TASK GOAL:
Copy the entries below line for line without changing anything, and leave the pictures out of your answer.

DATA EXCERPTS:
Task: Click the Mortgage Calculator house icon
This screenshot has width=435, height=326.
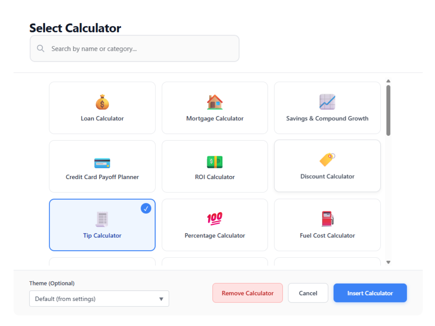Action: [x=215, y=102]
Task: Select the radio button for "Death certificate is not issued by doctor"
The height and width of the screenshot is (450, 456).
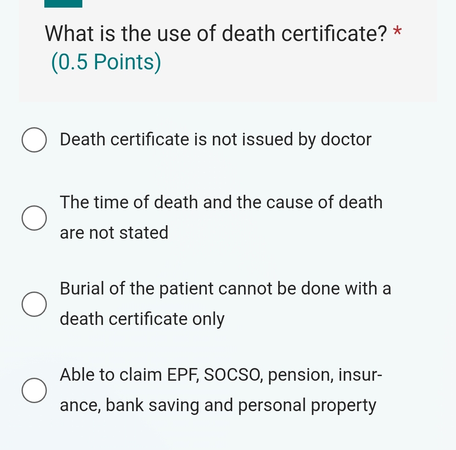Action: pos(34,140)
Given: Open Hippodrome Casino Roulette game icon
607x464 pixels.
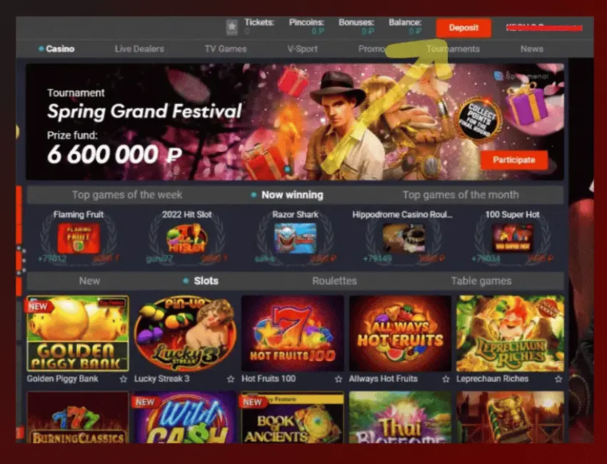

REPLY:
Task: Click the Mortgage Calculator house icon
This screenshot has width=435, height=326.
Action: [x=215, y=102]
Task: Select the radio button for "Death certificate is not issued by doctor"
The height and width of the screenshot is (450, 456).
Action: pos(34,140)
Given: Open Hippodrome Casino Roulette game icon
607x464 pixels.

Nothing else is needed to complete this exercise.